Thomason's completion for K-theory and cyclic homology of quotient stacks

TL;DR

This paper proves new completion theorems for equivariant K-theory and cyclic homology of schemes with group actions, solving Thomason's completion problem and providing explicit descriptions for actions with finite stabilizers.

Contribution

It establishes the derived completion of equivariant K'-theory at the augmentation ideal coincides with the K'-theory of the bar construction, addressing Thomason's problem.

Findings

Derived completion of equivariant K'-theory matches the K'-theory of the bar construction.

Equivariant K-theory and cyclic homology simplify for actions with finite stabilizers.
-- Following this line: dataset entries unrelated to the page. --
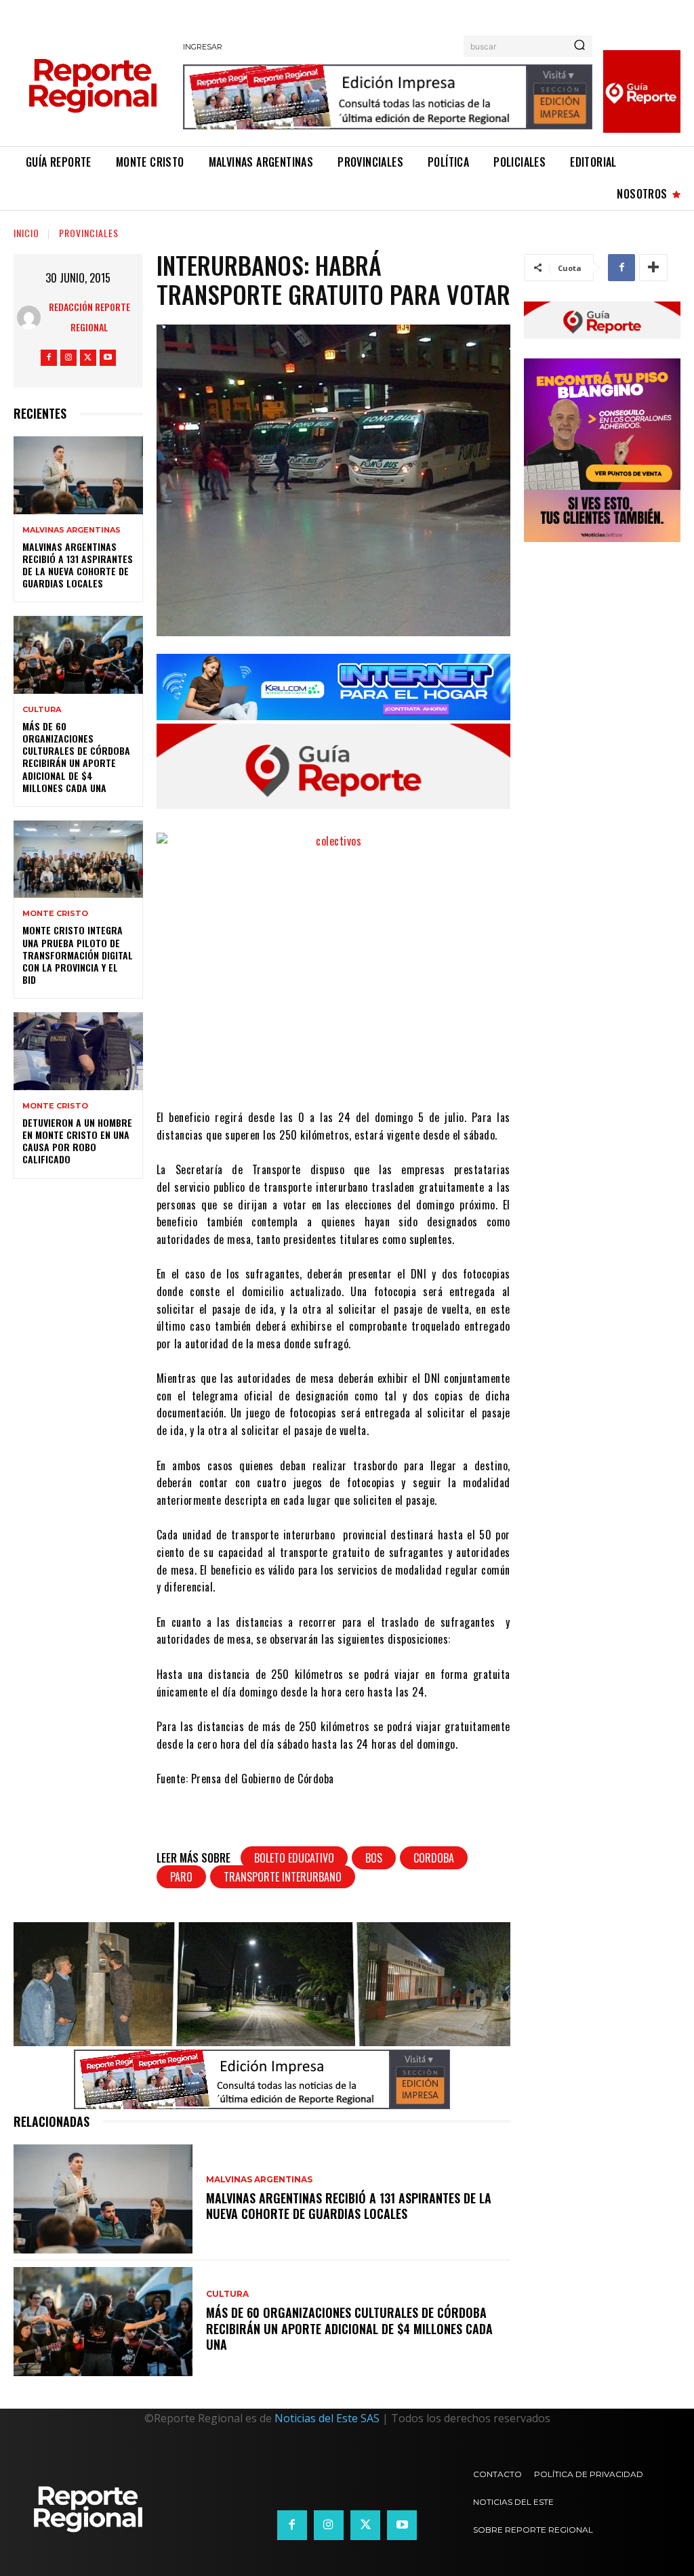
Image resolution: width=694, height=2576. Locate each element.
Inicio (26, 233)
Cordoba (433, 1858)
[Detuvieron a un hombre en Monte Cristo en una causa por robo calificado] (78, 1050)
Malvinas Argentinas (71, 530)
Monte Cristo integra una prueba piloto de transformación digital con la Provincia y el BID (77, 954)
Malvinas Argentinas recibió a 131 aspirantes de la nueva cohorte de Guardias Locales (77, 565)
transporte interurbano (283, 1877)
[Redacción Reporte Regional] (29, 317)
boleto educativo (294, 1858)
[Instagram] (68, 358)
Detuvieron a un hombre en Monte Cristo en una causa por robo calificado (77, 1141)
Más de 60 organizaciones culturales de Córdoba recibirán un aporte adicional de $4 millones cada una (76, 757)
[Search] (579, 46)
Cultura (41, 709)
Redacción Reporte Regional (89, 316)
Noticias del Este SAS (327, 2418)
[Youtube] (108, 358)
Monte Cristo (55, 913)
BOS (373, 1858)
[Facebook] (49, 358)
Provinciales (89, 233)
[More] (653, 267)
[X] (88, 358)
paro (181, 1877)
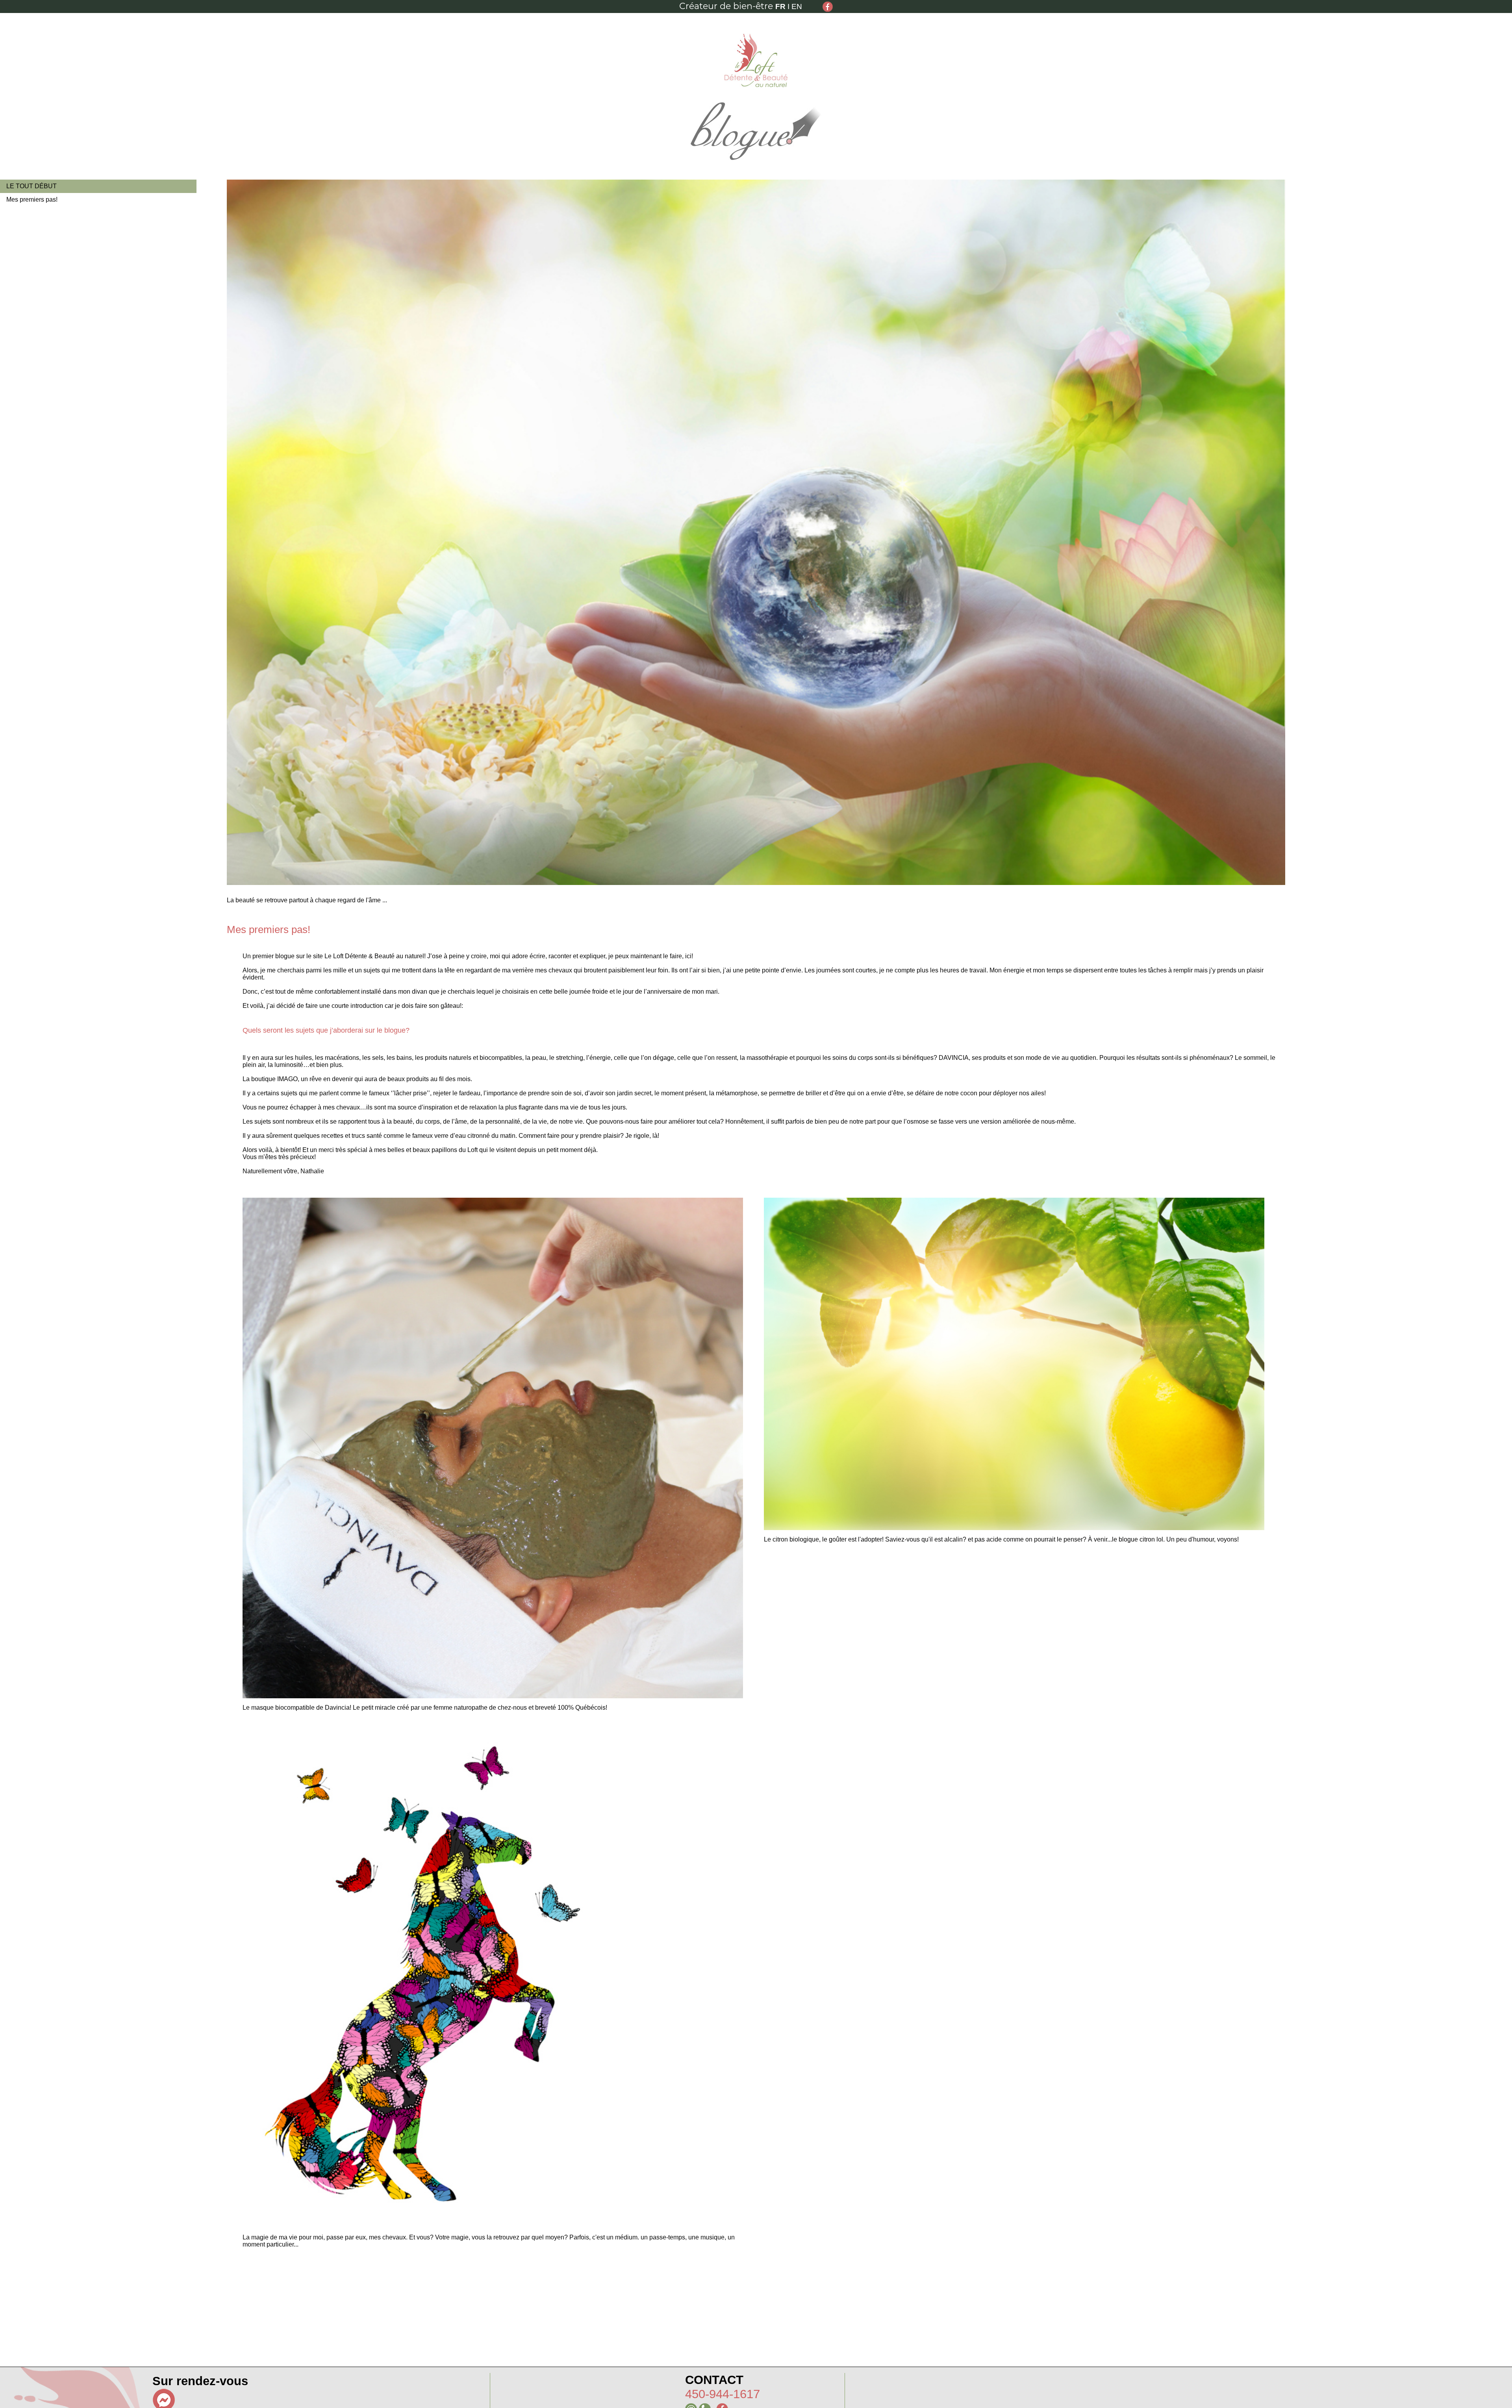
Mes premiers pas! (31, 199)
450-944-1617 (722, 2394)
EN (796, 6)
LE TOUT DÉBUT (31, 186)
Explicit descriptions of equivariant Hochschild and other homology groups are provided.

Abstract

We prove several completion theorems for equivariant K-theory and cyclic homology of schemes with group action over a field. One of these shows that for an algebraic space over a field acted upon by a linear algebraic group, the derived completion of equivariant K'-theory at the augmentation ideal of the representation ring of the group coincides with the ordinary K'-theory of the bar construction associated to the group action. This provides a solution to Thomason's completion problem. For action with finite stabilizers, we show that the equivariant K-theory and cyclic homology have non-equivariant descriptions even without passing to their completions. As an application, we describe all equivariant Hochschild and other homology groups for such actions.